• Activity: Return each line in the records below that includes "Абонирай".

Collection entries
────────────────
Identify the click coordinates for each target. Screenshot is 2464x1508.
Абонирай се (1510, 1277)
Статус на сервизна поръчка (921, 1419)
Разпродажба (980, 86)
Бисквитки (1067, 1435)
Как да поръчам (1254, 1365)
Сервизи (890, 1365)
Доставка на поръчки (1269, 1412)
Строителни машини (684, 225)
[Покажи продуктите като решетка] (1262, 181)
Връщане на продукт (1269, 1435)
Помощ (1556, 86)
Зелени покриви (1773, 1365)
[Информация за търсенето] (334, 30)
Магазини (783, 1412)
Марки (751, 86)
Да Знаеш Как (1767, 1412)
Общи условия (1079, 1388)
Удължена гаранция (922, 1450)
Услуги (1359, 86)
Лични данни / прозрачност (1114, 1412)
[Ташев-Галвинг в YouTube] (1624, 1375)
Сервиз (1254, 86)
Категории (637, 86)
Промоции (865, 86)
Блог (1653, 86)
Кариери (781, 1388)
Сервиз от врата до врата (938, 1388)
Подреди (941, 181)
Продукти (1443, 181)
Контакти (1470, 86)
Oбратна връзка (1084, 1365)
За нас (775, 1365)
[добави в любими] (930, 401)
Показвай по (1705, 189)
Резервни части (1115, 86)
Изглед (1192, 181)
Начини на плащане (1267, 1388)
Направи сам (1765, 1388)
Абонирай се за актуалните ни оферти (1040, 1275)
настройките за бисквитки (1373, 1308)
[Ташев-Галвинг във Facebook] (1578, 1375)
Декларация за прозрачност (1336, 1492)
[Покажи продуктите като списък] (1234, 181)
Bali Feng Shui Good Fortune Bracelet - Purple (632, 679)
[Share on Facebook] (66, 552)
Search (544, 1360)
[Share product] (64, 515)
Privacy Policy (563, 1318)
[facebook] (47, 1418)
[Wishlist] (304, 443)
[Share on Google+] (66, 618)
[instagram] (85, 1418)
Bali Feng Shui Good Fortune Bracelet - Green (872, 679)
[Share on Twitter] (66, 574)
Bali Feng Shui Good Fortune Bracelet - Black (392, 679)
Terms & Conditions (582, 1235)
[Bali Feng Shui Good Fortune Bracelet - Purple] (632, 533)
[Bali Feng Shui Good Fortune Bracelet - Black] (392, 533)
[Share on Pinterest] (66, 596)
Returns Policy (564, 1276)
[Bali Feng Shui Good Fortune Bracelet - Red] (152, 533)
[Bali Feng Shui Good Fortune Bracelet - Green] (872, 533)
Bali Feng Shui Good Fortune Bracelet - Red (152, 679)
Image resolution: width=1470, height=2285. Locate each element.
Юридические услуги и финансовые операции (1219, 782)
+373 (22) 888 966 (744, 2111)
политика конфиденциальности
────────────────
• Solution below:
Абонирай се (1510, 1277)
Абонирай се за актуалните ни оферти (1040, 1275)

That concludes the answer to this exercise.